Iranian director Jafar Panahi ordered to serve six years in prison
The acclaimed filmmaker was arrested in Tehran last week after inquiring about the arrests of fellow directors Mohammad Rasoulof and Mostafa Al-e Ahmad
Acclaimed Iranian director Jafar Panahi, known for his 2015 film Taxi, has been ordered to serve six years in prison after being detained in Tehran last week. Iranian media reports that the Panahi was arrested after visiting Evin prison to inquire on the arrests of fellow filmmakers Mohammad Rasoulof and Mostafa Al-e Ahmad.
Per BBC, Panahi had visited Evin to gain information on Rasoulof’s conditions specifically, and hopefully make steps towards his release. Both Rasoulof and Al-e Ahmad had posted statements on social media criticizing the Iranian government’s violent response to protests in Abadan before their arrest. The protests had bubbled up after the collapse of a 10-story building in the city in May, which caused the deaths of over 40 people. Per state news agency Irna, Rasoulof and Al-e Ahmad’s official charges were listed as “inciting unrest and disrupting the psychological security of society.”

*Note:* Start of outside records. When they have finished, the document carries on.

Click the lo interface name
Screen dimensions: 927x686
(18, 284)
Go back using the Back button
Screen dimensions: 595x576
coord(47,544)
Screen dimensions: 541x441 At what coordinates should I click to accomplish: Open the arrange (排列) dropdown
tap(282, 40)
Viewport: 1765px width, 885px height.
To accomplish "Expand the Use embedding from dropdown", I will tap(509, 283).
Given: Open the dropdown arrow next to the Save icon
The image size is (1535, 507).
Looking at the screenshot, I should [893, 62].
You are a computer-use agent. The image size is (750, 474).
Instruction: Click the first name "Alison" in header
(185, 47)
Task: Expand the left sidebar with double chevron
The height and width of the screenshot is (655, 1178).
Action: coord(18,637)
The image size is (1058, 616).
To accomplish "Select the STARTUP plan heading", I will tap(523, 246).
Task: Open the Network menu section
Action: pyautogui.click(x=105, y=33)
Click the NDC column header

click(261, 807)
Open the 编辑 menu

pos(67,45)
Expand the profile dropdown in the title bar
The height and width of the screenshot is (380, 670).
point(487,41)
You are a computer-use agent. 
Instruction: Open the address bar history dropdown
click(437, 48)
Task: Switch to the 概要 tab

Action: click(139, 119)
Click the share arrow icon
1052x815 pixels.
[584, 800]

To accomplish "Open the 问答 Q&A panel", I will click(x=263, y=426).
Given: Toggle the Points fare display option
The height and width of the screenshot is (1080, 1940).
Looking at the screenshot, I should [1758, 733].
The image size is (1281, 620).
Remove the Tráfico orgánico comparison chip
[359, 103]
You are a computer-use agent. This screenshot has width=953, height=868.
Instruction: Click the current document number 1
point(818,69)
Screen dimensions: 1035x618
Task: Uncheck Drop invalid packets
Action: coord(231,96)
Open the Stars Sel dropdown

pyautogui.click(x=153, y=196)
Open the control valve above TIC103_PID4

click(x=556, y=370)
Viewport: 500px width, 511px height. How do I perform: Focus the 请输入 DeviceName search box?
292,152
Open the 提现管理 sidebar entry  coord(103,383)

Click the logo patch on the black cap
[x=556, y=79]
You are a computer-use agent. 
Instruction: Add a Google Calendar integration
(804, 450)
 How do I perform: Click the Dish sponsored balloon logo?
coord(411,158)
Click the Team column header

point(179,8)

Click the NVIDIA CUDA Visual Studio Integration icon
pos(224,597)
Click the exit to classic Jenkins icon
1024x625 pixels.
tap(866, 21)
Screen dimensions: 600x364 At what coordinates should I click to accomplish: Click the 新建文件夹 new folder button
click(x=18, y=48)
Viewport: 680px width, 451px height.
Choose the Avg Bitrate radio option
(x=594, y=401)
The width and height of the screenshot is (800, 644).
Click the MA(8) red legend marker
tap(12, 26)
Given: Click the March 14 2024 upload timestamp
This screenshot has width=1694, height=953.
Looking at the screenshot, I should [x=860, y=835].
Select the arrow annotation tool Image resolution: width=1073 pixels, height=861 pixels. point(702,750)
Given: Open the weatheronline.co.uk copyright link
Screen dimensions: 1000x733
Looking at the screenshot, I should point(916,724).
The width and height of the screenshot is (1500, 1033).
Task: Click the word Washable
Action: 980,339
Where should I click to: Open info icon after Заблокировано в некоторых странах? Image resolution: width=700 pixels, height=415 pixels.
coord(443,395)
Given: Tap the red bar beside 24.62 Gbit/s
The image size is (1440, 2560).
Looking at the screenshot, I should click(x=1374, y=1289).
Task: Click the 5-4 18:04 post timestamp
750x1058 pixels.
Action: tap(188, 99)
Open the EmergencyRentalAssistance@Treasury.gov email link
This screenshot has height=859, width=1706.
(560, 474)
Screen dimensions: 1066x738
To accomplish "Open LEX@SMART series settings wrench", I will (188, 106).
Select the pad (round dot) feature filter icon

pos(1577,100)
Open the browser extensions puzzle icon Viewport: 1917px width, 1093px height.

Panahi’s wife, Tahereh Saeedi, told BBC Persian that after his inquiry, Panahi was told by authorities he had an outstanding prison sentence to serve. As Saeedi sees it, his imprisonment essentially amounts to government-sanctioned kidnapping.
“Jafar has some rights as a citizen. There’s due process,” Saeedi states. “To imprison someone, they need to be summoned first. But to imprison someone who is protesting outside the jail raises a lot of questions. This is a kidnapping.”
Panahi has been arrested for anti-government action before. Per BBC, in 2010 he was convicted for “propaganda against the system” after participating in dissident protests over Iran’s heavily-disputed 2009 presidential election. He was also sentenced to six years in prison at that time, and banned from making films or traveling out of the country for 20 years. Per AFP news agency, Panahi served only two months before being released.
The Cannes Film Festival, where Panahi won Best Screenplay in 2018 for his film Three Faces, also released a statement decrying the arrests of the three filmmakers, and calling for their immediate release.
“The Festival de Cannes strongly condemns these arrests as well as the wave of repression obviously in progress in Iran against its artists,” the statement reads. Cannes also later on affirms: “The Festival remains and will always remain a haven for artists from all over the world and it will relentlessly be at their service in order to convey their voices loud and clear, in the defense of freedom of creation and freedom of speech.”